- _Exercise description_
Copy the lines of the records below word for word, starting at the line that contains "Given: Tap the" and ending at the line that contains "Looking at the screenshot, I should", with both of those lines included. Leave the pictures out of your copy.

# Start of Data shown

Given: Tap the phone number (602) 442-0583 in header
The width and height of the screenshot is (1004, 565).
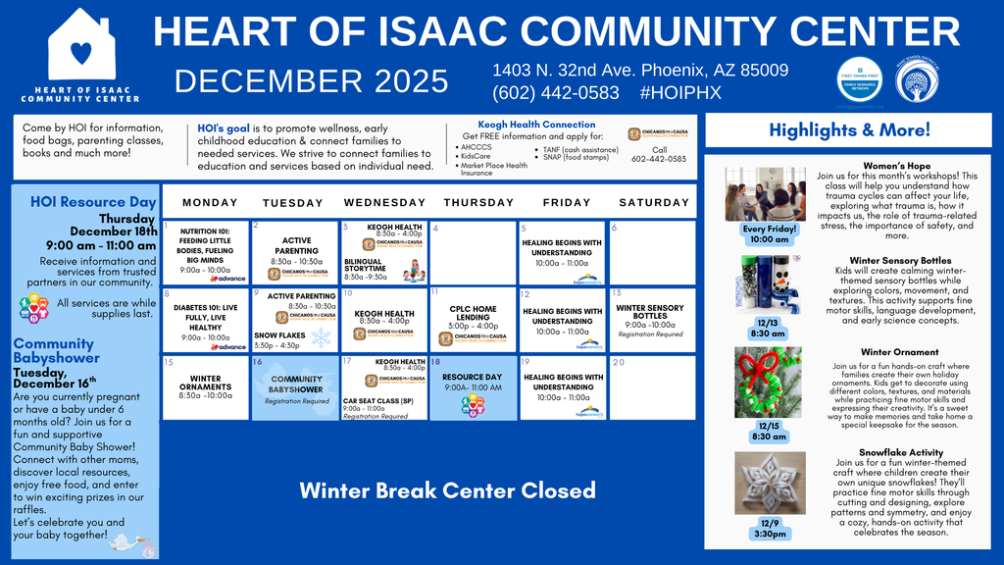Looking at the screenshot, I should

# End of Data shown
# Start of Data shown

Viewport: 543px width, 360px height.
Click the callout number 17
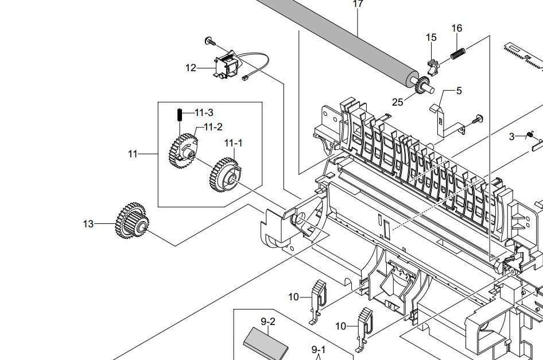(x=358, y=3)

# End of Data shown
# Start of Data shown

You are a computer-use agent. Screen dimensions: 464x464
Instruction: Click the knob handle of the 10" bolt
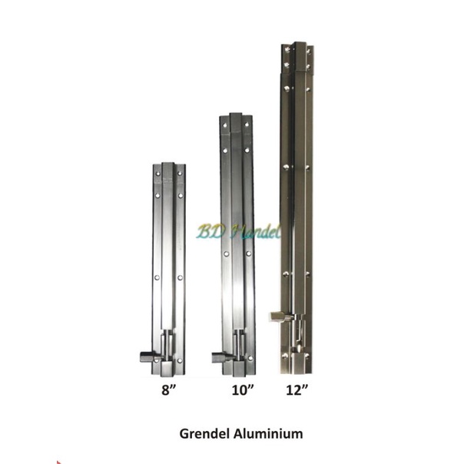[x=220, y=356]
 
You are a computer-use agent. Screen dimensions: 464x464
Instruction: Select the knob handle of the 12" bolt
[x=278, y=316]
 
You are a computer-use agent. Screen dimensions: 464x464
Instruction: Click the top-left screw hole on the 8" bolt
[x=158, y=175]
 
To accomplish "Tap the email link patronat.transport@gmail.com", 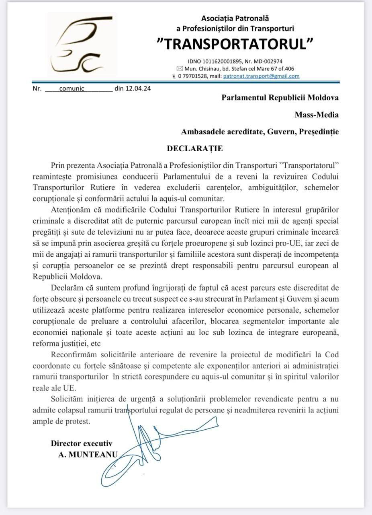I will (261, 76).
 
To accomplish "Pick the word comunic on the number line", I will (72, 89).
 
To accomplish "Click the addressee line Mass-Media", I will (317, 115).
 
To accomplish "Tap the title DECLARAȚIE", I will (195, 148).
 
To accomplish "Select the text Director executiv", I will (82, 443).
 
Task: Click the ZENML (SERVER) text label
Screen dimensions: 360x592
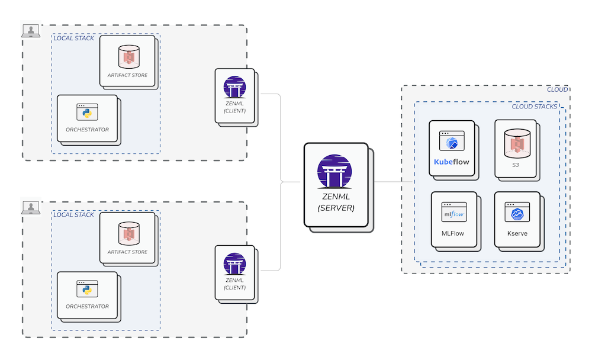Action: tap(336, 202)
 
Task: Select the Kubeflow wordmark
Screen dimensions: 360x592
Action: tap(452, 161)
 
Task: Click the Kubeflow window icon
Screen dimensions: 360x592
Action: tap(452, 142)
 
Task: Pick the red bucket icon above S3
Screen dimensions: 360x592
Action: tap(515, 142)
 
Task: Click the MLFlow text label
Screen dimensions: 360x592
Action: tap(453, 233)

# End of Data shown

- _Answer to the task_
Given: Tap the phone number (602) 442-0583 in header
The width and height of the screenshot is (1004, 565).
Looking at the screenshot, I should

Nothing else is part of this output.